Amazon Redshift reference
Redshift vs Athena vs S3 lake
| Requirement | Better fit |
|---|
| Ad hoc SQL on raw/curated S3 data | Athena |
| Managed warehouse with repeated BI queries and modeled tables | Redshift |
| Query S3 from warehouse without loading all data | Redshift Spectrum |
| Transform and publish warehouse data to S3 | Redshift UNLOAD |
| Load large S3 datasets into warehouse tables | Redshift COPY |
| Variable or intermittent warehouse demand | Redshift Serverless may fit |
| Stable warehouse environment with cluster-level control | Redshift provisioned may fit |
Redshift design points
| Topic | What to know for DEA-C01 |
|---|
| COPY | Preferred bulk load from S3, DynamoDB, EMR, or supported sources |
| UNLOAD | Writes query results from Redshift to S3 |
| Distribution style | Affects data movement during joins; AUTO can help, but know KEY/EVEN/ALL concepts |
| Sort keys | Improve range-restricted scans and joins when aligned with query patterns |
| Compression encoding | Reduces storage and I/O |
| ANALYZE | Updates statistics for the optimizer |
| VACUUM | Reclaims/sorts storage where applicable |
| Spectrum | Queries external S3 data through external schemas/tables |
| Materialized views | Precompute expensive query results when refresh strategy fits |
| Workload management | Manage query queues, priorities, and concurrency behavior |
| Federated query | Query operational databases from Redshift for specific use cases |
COPY from S3 pattern:
COPY analytics.orders
FROM 's3://example-data-lake/curated/orders/'
IAM_ROLE 'arn:aws:iam::123456789012:role/RedshiftLoadRole'
FORMAT AS PARQUET;
UNLOAD to S3 pattern:
UNLOAD ('SELECT order_date, SUM(amount) AS revenue FROM analytics.orders GROUP BY order_date')
TO 's3://example-data-lake/exports/revenue/'
IAM_ROLE 'arn:aws:iam::123456789012:role/RedshiftUnloadRole'
FORMAT AS PARQUET;
Redshift troubleshooting shortcuts:
| Symptom | Check first |
|---|
| COPY fails | IAM role, S3 path, KMS access, file format, load error views |
| Query slow after load | Statistics, sort/distribution, skew, scanned external data |
| External table query slow | S3 file format, partitioning, file sizes, Spectrum pruning |
| Access denied to S3 | Redshift role policy, bucket policy, KMS key policy |
| BI workload contention | Workload management, query design, materialized views |
Streaming and event processing reference
Kinesis, Firehose, MSK, Flink
| Dimension | Kinesis Data Streams | Data Firehose | Amazon MSK | Managed Service for Apache Flink |
|---|
| Primary role | Durable stream for custom apps | Managed delivery stream | Managed Kafka | Stateful stream processing |
| Consumers | Custom consumers | Destination delivery, optional transform | Kafka consumers | Flink application |
| Replay | Yes, within configured retention | Not a replay stream for custom consumers | Kafka retention model | Reads from stream sources |
| Ordering | Per partition key/shard | Not the main design feature | Per Kafka partition | Depends on source partitioning and app logic |
| Operations | Stream capacity and consumer design | Destination and delivery config | Kafka cluster/topic/client design | Application state, checkpoints, parallelism |
| Choose when | You need custom stream processing | You need easy delivery to storage/search/warehouse | You need Kafka compatibility | You need windows, joins, state, event-time logic |
Streaming design traps
- Partition keys determine ordering and load distribution. Bad keys create hot partitions.

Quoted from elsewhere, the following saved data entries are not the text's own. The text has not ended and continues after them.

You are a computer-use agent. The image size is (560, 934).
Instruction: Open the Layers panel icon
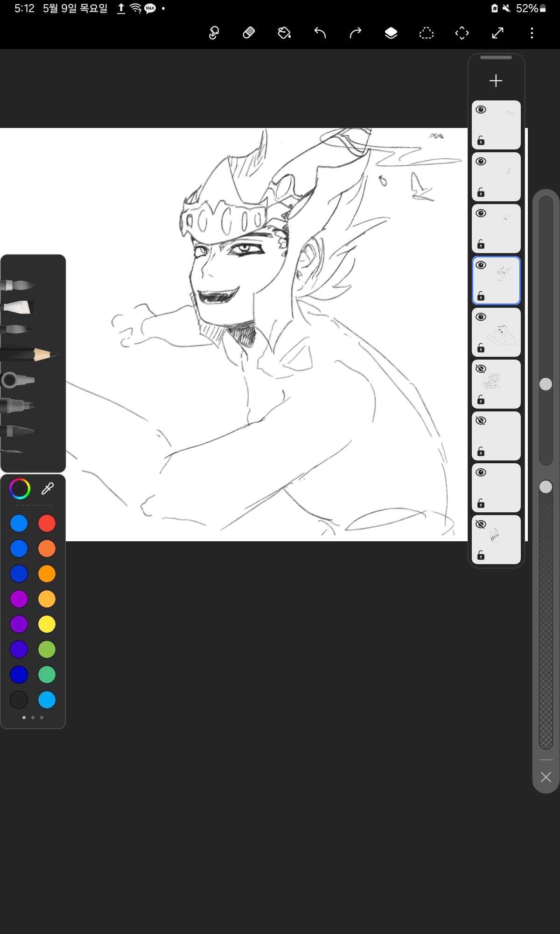coord(391,33)
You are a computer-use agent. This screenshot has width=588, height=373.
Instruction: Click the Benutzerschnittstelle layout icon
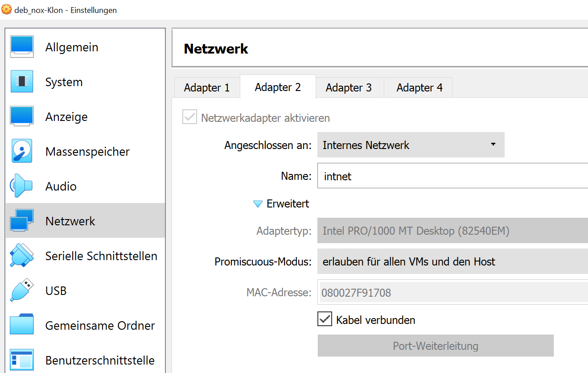tap(22, 360)
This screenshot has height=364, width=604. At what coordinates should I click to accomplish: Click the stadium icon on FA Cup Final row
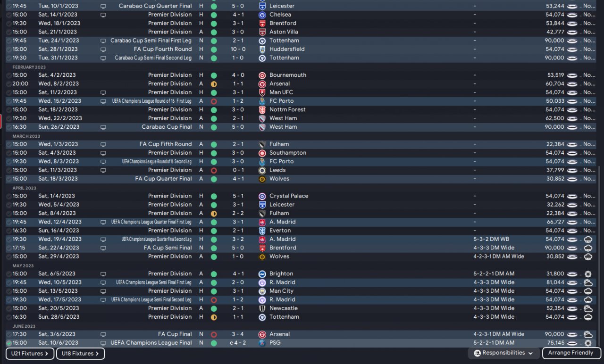coord(572,334)
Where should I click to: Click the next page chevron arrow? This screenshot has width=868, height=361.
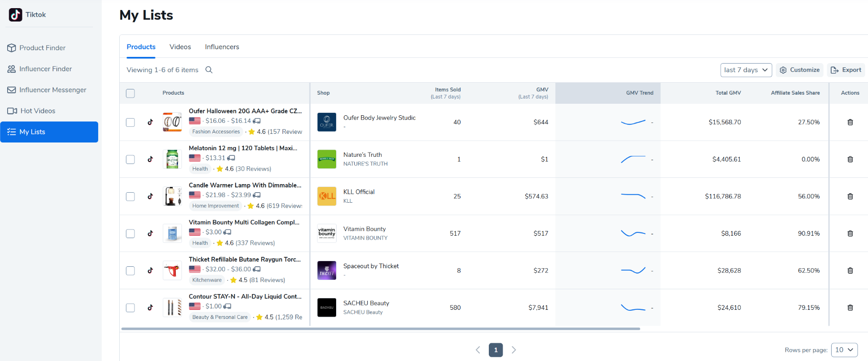click(x=514, y=350)
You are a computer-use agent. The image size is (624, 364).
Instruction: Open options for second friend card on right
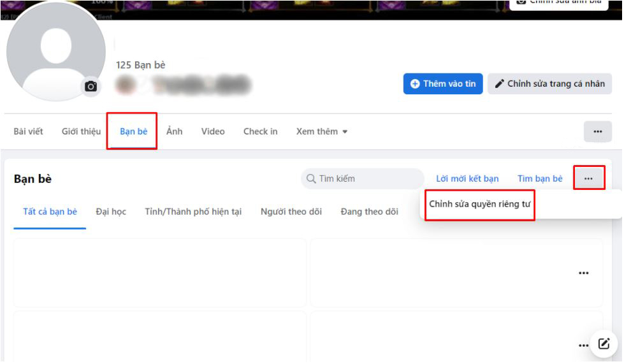click(583, 345)
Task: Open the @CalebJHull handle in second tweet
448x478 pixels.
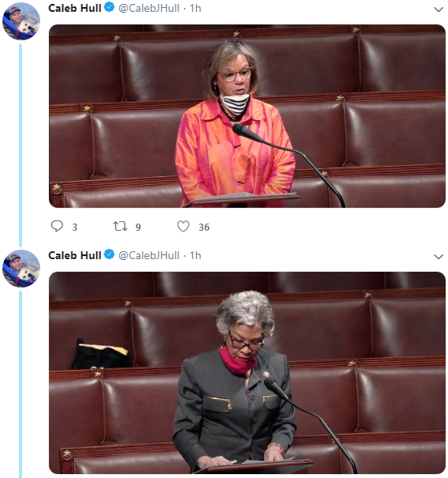Action: 149,255
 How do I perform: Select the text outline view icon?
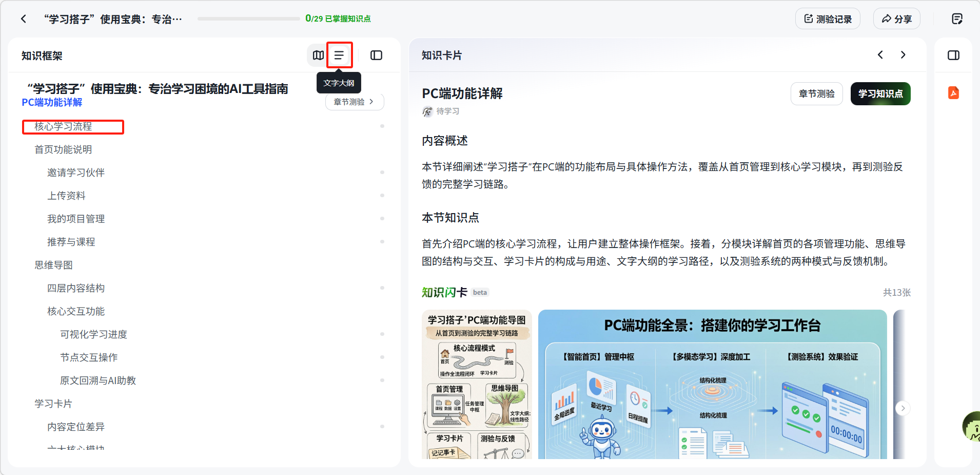(x=339, y=55)
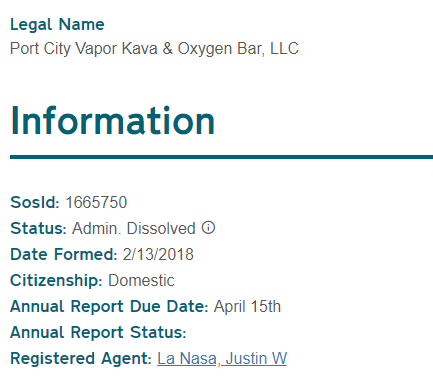Click the SosId field label

point(35,202)
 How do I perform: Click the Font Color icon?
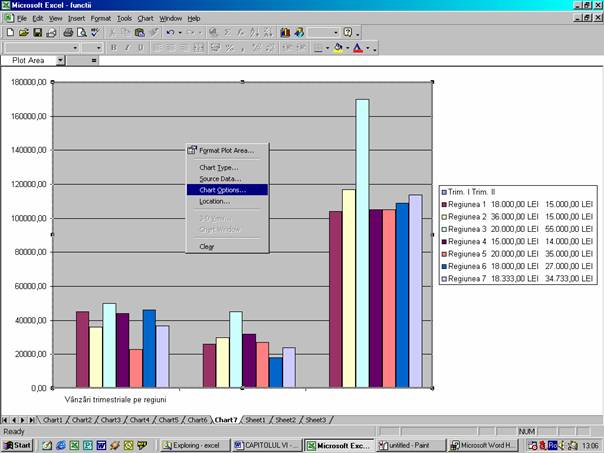click(x=357, y=47)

- Assume at-least-once delivery in many pipelines; design deduplication and idempotent sinks.
- Firehose buffering means it is usually not the answer for the lowest-latency custom consumer requirement.
- Lambda works for lightweight stream processing, not complex stateful analytics.
- Use dead-letter, backup, or quarantine patterns for failed records.
- Monitor consumer lag, delivery failures, throttling, and error logs.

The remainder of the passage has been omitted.